**Text excerpt**.
□ □ □ □ □ □ □

Latest revision as of 15:52, 31 January 2022

OFDM scheme with cyclic prefix

In this exercise,  we assume an  $\rm OFDM$ system with  $N = 8$  carriers and cyclic prefix.  Let the subcarrier spacing be  $f_0 = 4 \ \rm kHz$   ⇒   basic symbol duration:  $T=1/f_0$.  The diagram shows the principle of the cyclic prefix.

  • Transmission is via a two-way channel,  with both paths delayed.  The channel impulse response is thus with  $τ_1 = \ \rm 50 µs$  and  $τ_2 = 125\ \rm µs$:
$$ h(t) = h_1 \cdot \delta (t- \tau_1) + h_2 \cdot \delta (t- \tau_2).$$
  • However,  the use of such a cyclic prefix decreases the bandwidth efficiency  $($ratio of symbol rate to bandwidth$)$  by a factor of
$$ \beta = \frac{1}{{1 + T_{\rm{G}} /T}} $$
and leads also to a reduction of the signal-to-noise ratio by this value  $\beta$  as well.
  • However,  a prerequisite for the validity of the SNR loss given here is that the impulse responses  $g_{\rm S}(t)$  and  $g_{\rm E}(t)$  of the transmit filter  (German:  "Sendefilter"   ⇒   subscript:  "S")  and the receive filter  (German:  "Empfangsfilter"   ⇒   subscript:  "E")  are matched to the symbol duration  $T$  $($matched–filter approach$)$.



Notes:



Questions

1

Specify the basic symbol duration  $T$.

$T \ = \ $

$\ \rm µ s$

2

What should be the minimum length of the guard interval  $T_{\rm G}$? 

$T_{\rm G}\ = \ $

$\ \rm µ s$

3

Determine the resulting frame duration  $T_{\rm R}$.

$T_{\rm R}\ = \ $

$\ \rm µ s$

4

Which statements are correct?  By using a guard gap,  i.e. setting the OFDM signal to zero in the guard interval,  it is possible to

suppress intercarrier interference  $\rm (ICI)$, 
suppress intersymbol interference  $\rm (ISI)$. 

5

Which statements are correct?  By using a cyclic prefix,  i.e. a cyclic extension of the OFDM signal in the guard interval,  it is possible to

suppress intercarrier interference  $\rm (ICI)$, 
suppress intersymbol interference  $\rm (ISI)$.

□ □ □ □ □ □ □

**Given problem a**. Say whether each statement agrees with the text on the OFDM scheme, answering yes or no and quoting the words of the text that decide it: (i) the system has eight carriers; (ii) the subcarrier spacing is 8 kHz; (iii) the cyclic prefix increases bandwidth efficiency.
The text and the entries come from separate, unrelated sources.

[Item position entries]
□ □ □ □ □ □ □

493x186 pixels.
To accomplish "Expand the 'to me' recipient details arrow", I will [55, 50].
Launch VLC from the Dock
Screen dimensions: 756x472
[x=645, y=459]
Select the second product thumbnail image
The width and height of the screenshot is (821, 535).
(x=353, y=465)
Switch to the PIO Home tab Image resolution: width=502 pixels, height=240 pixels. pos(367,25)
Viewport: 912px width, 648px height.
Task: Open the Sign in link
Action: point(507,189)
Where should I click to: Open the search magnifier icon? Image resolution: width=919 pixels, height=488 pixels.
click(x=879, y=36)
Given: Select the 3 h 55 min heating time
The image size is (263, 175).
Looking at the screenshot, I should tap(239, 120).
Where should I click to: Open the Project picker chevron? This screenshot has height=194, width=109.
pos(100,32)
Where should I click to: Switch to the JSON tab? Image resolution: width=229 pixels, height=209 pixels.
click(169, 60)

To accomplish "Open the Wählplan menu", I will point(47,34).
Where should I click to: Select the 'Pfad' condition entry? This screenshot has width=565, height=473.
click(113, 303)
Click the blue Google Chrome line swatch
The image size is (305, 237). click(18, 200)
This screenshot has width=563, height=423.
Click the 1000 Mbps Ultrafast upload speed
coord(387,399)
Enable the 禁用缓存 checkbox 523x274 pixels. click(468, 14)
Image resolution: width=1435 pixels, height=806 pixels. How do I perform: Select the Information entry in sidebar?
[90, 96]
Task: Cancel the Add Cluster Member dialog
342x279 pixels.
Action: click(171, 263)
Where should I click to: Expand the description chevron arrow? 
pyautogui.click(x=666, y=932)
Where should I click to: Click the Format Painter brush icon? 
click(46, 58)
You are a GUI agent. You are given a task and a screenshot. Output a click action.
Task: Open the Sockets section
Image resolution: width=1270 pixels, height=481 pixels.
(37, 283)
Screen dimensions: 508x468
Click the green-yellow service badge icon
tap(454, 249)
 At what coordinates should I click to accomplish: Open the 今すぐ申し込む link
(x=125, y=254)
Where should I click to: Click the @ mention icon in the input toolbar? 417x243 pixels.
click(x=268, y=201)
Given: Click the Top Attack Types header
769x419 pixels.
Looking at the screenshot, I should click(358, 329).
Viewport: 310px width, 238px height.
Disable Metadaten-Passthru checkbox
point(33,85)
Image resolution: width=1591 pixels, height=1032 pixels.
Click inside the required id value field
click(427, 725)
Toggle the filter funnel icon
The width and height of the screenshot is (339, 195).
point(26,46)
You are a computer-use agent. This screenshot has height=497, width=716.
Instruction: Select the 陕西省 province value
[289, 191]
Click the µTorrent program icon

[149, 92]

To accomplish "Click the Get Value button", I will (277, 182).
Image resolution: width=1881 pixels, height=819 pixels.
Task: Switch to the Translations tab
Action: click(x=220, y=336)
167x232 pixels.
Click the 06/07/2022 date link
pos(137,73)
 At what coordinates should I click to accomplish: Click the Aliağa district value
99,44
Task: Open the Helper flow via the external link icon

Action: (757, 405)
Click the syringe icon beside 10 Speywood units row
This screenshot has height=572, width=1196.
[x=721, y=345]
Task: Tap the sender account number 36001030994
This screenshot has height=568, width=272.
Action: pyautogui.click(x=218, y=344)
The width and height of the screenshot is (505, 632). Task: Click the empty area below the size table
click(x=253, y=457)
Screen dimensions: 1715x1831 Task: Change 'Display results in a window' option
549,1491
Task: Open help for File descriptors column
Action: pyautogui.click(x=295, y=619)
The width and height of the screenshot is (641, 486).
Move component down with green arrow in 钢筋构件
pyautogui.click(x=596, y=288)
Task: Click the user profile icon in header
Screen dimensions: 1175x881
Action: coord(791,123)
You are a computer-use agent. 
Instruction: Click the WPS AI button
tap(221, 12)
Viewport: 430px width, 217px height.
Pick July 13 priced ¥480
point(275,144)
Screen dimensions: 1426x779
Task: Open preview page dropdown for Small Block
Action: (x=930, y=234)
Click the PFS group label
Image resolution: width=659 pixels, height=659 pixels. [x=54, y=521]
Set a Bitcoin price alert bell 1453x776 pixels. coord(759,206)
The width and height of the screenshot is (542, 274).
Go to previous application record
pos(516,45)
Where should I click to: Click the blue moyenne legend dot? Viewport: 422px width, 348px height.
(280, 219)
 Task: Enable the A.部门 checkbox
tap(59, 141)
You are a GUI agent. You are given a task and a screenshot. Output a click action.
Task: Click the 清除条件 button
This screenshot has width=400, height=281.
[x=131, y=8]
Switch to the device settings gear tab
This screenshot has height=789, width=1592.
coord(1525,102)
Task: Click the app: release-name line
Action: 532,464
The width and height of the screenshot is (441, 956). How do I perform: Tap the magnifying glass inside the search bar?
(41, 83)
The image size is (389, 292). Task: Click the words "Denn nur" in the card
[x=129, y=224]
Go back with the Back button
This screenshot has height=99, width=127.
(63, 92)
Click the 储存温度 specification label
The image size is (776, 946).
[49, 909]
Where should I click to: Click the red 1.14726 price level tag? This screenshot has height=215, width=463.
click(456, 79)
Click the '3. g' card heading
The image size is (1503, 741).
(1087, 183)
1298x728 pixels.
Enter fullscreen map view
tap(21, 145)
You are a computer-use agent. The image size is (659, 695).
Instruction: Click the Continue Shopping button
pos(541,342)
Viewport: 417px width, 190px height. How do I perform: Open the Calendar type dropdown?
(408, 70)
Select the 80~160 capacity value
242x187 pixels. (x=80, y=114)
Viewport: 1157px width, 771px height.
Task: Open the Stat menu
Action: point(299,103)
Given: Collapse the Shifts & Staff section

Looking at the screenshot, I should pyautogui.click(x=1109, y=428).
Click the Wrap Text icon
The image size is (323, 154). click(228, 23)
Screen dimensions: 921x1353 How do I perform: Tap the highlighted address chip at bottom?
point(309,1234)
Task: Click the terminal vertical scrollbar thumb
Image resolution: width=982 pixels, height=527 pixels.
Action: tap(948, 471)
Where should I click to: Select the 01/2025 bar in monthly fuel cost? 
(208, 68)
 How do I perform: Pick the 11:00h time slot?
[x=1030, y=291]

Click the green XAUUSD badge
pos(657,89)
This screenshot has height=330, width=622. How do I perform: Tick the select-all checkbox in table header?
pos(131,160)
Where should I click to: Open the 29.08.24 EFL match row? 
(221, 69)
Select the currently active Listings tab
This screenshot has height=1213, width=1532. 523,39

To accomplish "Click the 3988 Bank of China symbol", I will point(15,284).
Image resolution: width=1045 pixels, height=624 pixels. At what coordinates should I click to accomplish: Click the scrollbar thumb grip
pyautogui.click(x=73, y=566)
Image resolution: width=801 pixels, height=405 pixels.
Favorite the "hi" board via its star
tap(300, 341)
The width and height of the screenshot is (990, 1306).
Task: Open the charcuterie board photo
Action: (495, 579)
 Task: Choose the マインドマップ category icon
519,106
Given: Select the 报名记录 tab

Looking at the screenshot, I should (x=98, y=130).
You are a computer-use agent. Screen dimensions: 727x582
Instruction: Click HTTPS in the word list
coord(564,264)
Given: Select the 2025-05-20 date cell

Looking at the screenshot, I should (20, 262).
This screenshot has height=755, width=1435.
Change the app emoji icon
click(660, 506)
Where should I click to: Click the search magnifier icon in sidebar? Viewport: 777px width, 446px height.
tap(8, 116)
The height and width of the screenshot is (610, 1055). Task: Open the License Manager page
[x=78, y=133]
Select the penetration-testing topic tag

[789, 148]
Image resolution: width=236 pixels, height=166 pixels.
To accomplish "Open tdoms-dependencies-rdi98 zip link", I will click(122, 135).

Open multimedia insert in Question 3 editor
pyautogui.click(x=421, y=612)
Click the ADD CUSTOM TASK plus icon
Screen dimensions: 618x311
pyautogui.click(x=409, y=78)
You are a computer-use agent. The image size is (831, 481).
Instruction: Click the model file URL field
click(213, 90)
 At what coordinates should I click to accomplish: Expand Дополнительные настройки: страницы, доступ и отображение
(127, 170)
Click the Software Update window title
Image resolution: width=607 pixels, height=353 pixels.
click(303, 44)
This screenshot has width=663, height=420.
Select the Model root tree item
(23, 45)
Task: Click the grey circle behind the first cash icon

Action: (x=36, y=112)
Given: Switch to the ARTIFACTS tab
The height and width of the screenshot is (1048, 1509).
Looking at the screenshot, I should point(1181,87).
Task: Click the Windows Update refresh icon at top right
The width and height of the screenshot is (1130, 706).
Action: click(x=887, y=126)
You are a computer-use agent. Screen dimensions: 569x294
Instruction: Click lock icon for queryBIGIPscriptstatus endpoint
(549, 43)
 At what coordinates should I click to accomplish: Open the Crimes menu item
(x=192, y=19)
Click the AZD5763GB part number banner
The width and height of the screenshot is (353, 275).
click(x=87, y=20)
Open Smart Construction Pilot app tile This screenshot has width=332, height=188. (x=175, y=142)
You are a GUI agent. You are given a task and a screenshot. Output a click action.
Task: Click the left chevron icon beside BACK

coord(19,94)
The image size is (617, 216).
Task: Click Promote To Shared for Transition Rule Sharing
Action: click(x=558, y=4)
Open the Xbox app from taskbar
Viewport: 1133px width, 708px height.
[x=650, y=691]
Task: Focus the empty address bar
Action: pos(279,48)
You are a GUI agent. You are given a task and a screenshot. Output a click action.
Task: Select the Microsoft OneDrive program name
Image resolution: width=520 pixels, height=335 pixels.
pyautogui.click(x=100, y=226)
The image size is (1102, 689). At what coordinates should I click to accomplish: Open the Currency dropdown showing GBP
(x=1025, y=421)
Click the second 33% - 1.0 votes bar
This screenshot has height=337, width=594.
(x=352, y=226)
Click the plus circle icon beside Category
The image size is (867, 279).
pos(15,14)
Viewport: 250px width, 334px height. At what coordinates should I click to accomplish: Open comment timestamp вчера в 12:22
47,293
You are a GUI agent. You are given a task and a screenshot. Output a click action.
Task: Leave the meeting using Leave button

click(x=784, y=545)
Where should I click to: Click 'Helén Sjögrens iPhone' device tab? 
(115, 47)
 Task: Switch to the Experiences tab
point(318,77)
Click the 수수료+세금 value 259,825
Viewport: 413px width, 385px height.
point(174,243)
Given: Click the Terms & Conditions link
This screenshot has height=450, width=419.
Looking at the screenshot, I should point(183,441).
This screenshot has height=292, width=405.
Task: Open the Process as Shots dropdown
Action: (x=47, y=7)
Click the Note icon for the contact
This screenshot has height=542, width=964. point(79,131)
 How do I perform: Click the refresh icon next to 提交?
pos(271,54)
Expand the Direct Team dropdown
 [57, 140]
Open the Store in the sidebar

□ □ □ □ □ □ □

**Given problem b**. Write out the entries from their first line through the line that contains "I will point(47,34).", inclusive, reproducing each line without any change.

**Written answer a**.
(i) Yes: "$N = 8$  carriers"
(ii) No: "$f_0 = 4 \ \rm kHz$"
(iii) No: "the use of such a cyclic prefix decreases the bandwidth efficiency"

**Written answer b**.
493x186 pixels.
To accomplish "Expand the 'to me' recipient details arrow", I will [55, 50].
Launch VLC from the Dock
Screen dimensions: 756x472
[x=645, y=459]
Select the second product thumbnail image
The width and height of the screenshot is (821, 535).
(x=353, y=465)
Switch to the PIO Home tab Image resolution: width=502 pixels, height=240 pixels. pos(367,25)
Viewport: 912px width, 648px height.
Task: Open the Sign in link
Action: point(507,189)
Where should I click to: Open the search magnifier icon? Image resolution: width=919 pixels, height=488 pixels.
click(x=879, y=36)
Given: Select the 3 h 55 min heating time
The image size is (263, 175).
Looking at the screenshot, I should tap(239, 120).
Where should I click to: Open the Project picker chevron? This screenshot has height=194, width=109.
pos(100,32)
Where should I click to: Switch to the JSON tab? Image resolution: width=229 pixels, height=209 pixels.
click(169, 60)

To accomplish "Open the Wählplan menu", I will point(47,34).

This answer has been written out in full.